I catch my myself wallowing in possibility.  I really get to know it.  There's the feeling of the impatient butterflies in my stomach. There's the nervousness that gets uncomfortable.  When I have my wits about me, I go for a run, work it out of my system, and return home more focused and clear.  Other times I throw my energy into something else, a tangential task that suddenly takes on more importance than it should.  Like reorganizing the kitchen yet again.  How can I expect to concentrate on this other thing without an organized kitchen? Or an empty dirty clothes hamper? Or with those books I have left to read sitting there, waiting to tell me something that might be important?

This place is the moment before execution, the moment before the critical step that once taken means I can no longer go back.  It's the step I take that crosses the line between thinking about a good idea and having a permanent record of actually trying to act on it.  It's pregnant with anticipation and possibility and visions of success and shaded by fear of failure.  It is as if prolonging this moment preserves a vision of the future that is sure to be sullied by the messiness of the real world.  I hold uncertainty at bay, allowing myself to ignore the unexpected that threatens to extinguish the dream completely.

This place is the shore around water that looks deceptively shallow.  I walk all around it, dip a toe in here or there, develop rationalizations for why the water is colder or deeper than I expected.  I could keep going in these circles forever, spiraling in as the water eventually dries up, leaving nothing but salt from a good idea that once had potential.

I'm reminded of how hard it was for me to learn to swim as a kid.  I was sure I had to fight the water in order to survive.  I worked so hard, flailed my limbs so desperately, panicking every time my head slipped even a little from its strained position over the water.  I couldn't swim very far at all before exhaustion set in.  I would be enrolled again, thinking I needed more practice.  I was the oldest kid in swimming lessons by that point and I felt like a miserable failure.  Eventually, many years later, I learned to swim thanks to a patient friend and a different approach.  Instead of focusing on all the different activities, I simply floated, adding movement here or there until it all came together.  I was amazed at how easy it really was, how very little energy was needed to tread water.  Even better, I actually enjoyed swimming.

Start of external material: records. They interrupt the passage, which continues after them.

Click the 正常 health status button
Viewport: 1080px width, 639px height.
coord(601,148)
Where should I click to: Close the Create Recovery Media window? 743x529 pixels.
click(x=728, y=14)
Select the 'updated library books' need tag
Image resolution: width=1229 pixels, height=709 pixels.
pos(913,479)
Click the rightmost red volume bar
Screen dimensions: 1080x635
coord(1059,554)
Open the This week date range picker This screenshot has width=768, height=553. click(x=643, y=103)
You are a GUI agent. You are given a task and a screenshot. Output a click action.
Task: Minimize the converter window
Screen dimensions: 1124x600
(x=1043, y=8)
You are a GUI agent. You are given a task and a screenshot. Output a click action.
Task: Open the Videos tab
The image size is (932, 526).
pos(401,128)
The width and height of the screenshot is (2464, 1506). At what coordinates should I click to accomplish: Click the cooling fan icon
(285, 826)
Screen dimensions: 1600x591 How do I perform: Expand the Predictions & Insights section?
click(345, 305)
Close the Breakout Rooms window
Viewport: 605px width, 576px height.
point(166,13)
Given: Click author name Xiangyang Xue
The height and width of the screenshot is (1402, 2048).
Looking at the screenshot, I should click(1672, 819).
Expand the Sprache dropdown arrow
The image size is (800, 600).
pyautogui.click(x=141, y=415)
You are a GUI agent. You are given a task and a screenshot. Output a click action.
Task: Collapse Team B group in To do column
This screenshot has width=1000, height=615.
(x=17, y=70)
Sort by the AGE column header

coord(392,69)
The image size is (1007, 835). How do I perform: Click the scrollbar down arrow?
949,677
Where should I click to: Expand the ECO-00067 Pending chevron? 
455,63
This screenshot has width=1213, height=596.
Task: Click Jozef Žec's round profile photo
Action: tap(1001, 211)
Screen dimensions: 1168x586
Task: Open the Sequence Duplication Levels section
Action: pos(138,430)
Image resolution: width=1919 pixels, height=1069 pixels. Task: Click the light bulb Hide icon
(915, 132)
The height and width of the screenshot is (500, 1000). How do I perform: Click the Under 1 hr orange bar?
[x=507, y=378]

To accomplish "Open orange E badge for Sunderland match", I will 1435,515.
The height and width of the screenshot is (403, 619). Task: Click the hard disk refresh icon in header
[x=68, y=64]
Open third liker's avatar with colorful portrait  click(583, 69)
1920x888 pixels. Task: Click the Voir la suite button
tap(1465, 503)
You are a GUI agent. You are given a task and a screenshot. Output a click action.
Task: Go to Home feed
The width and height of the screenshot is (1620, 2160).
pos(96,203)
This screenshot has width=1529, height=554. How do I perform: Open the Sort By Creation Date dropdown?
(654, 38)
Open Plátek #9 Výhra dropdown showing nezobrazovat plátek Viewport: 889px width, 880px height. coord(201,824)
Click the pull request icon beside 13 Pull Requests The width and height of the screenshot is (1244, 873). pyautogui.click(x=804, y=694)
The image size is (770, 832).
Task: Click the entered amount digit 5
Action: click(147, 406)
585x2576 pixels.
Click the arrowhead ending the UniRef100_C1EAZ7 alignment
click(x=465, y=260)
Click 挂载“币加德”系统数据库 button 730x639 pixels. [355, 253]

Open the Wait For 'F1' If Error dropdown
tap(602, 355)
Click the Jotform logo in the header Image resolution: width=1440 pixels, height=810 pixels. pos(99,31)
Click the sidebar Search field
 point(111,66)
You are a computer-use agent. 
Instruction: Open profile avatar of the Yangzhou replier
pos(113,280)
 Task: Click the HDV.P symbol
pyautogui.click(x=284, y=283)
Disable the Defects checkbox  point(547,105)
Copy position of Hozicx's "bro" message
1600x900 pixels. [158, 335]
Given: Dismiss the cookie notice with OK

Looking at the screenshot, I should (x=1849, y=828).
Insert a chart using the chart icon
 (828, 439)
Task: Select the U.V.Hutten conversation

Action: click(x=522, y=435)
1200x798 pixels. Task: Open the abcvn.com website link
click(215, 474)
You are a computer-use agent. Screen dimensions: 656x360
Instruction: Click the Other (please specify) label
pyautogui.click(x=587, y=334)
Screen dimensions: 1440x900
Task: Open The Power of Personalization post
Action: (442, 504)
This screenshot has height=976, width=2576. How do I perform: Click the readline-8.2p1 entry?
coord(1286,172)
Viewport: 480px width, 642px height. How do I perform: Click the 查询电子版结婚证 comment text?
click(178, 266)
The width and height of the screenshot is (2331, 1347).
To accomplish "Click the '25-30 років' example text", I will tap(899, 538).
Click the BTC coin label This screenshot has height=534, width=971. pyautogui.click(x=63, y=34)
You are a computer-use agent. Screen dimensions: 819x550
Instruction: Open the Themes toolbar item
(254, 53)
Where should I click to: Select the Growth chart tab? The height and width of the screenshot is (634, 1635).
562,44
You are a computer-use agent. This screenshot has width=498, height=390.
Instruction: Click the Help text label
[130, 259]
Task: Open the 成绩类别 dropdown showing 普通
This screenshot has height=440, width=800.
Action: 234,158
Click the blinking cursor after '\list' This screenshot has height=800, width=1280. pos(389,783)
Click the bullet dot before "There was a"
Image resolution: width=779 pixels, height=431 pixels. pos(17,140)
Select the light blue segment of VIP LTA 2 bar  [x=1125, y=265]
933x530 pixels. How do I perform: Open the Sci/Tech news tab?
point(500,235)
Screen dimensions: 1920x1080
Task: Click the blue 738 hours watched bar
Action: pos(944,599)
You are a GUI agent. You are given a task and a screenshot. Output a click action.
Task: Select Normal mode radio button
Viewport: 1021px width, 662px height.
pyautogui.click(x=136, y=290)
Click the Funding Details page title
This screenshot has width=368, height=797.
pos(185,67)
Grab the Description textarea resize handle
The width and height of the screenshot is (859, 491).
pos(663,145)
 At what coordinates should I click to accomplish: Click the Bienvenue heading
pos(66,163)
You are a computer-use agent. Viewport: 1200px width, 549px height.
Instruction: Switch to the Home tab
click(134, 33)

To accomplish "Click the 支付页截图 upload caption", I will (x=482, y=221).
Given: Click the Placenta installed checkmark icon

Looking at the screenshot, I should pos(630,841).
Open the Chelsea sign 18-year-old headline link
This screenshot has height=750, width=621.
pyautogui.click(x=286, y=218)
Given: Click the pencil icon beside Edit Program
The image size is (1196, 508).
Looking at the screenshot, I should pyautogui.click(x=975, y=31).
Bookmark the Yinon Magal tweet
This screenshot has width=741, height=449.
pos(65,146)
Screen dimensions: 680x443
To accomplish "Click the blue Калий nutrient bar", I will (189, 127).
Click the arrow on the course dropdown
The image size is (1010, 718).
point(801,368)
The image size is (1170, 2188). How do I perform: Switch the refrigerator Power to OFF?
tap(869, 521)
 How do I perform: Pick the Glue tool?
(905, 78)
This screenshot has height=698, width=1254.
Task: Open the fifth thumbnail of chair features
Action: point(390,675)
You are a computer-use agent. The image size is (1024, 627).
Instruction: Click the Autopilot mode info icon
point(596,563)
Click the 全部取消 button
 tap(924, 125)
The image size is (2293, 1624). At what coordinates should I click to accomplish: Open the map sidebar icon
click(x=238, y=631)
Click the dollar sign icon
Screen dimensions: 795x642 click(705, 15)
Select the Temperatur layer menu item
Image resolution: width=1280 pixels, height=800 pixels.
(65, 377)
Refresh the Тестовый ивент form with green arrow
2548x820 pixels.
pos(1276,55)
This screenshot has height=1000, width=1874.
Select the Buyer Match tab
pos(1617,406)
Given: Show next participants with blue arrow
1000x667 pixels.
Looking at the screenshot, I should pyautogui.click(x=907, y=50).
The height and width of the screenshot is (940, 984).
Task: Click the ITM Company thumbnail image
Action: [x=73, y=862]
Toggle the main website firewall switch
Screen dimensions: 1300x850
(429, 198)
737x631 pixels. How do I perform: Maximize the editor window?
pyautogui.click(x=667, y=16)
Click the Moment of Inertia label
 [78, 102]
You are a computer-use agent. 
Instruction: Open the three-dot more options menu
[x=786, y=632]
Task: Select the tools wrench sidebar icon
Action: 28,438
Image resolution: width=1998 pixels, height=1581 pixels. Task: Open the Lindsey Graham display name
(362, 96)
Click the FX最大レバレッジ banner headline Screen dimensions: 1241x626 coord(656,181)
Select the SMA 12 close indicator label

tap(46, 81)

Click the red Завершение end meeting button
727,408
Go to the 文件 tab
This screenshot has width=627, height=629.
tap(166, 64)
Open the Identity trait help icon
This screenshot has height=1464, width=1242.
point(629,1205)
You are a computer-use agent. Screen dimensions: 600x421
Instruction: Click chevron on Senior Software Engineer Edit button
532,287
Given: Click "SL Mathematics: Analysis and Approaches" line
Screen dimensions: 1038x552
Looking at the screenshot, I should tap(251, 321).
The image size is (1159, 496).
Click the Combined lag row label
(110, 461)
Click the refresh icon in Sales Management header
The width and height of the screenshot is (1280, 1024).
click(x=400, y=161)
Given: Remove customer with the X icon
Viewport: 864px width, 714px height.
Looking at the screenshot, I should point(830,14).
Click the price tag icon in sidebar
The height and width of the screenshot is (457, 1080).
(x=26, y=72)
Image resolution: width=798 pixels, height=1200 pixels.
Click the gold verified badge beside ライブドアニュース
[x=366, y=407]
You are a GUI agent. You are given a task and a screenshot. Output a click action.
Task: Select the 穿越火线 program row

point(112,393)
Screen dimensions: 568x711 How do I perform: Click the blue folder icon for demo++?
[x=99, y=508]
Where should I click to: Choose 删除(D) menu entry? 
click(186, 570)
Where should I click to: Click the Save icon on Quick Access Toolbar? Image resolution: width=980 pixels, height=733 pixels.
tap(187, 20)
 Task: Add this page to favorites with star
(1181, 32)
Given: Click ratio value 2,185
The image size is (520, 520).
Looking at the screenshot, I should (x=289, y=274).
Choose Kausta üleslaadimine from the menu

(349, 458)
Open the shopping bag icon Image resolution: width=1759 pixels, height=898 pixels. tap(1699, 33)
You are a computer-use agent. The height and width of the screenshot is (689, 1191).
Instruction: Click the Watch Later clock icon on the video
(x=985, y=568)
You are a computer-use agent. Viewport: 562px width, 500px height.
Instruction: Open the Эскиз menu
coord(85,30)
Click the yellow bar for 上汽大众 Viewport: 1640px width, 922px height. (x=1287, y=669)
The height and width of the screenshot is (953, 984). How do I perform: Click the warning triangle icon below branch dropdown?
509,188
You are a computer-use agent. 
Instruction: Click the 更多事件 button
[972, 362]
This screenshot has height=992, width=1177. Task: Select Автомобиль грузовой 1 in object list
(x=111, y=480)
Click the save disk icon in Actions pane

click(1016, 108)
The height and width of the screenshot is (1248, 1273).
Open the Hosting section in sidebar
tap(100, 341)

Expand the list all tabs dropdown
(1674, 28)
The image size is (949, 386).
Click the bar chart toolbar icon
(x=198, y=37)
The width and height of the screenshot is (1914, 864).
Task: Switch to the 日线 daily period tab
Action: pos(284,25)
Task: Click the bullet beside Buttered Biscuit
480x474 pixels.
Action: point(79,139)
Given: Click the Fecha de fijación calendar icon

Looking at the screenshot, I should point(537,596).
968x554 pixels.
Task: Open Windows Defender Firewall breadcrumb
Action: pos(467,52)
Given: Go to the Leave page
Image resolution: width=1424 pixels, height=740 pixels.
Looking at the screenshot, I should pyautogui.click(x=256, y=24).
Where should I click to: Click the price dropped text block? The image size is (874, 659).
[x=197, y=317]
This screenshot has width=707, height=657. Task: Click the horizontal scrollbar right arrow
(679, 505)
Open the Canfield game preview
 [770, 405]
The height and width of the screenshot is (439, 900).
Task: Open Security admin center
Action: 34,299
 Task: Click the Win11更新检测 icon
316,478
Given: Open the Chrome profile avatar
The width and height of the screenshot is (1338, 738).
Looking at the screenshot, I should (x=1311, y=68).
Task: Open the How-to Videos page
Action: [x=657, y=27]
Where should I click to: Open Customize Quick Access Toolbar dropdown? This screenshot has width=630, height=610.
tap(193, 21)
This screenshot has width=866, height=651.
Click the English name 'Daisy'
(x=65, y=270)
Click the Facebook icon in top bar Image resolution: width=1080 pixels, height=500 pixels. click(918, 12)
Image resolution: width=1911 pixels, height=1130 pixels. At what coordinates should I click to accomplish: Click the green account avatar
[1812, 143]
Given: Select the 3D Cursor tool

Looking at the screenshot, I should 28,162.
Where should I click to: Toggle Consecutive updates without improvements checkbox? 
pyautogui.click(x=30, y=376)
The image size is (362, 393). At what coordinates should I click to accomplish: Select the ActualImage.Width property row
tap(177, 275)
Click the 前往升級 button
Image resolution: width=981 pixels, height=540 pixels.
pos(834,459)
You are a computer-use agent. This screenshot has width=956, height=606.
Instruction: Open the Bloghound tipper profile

It doesn't matter how much more prepared I think I need to be.  The more preparations I continue to make, the more I actually have to lose in terms of sunk time and energy.  Going through all these motions won't necessarily keep me from drowning.  I can't control all of the circumstances no more than I can control the weather.   There will be adjustments.  There will be changes.  What I have to do is frame my psyche to be comfortable with the little waves, to be confident in my ability to navigate the current, to swim out to meet the cresting waves rather than recoil from them.  Most of all, I have to remember how to float, how to slow down and see what is happening when I start to slip under.

The door of my refrigerator boasts a quote from Eleanor Roosevelt that I sometimes forget about, but when I rediscover it, I smile to myself, stand a little straighter, and remember where I put my courage.
"You gain strength, courage and confidence by every experience in which you really stop to look fear in the face...Do the thing you think you cannot do."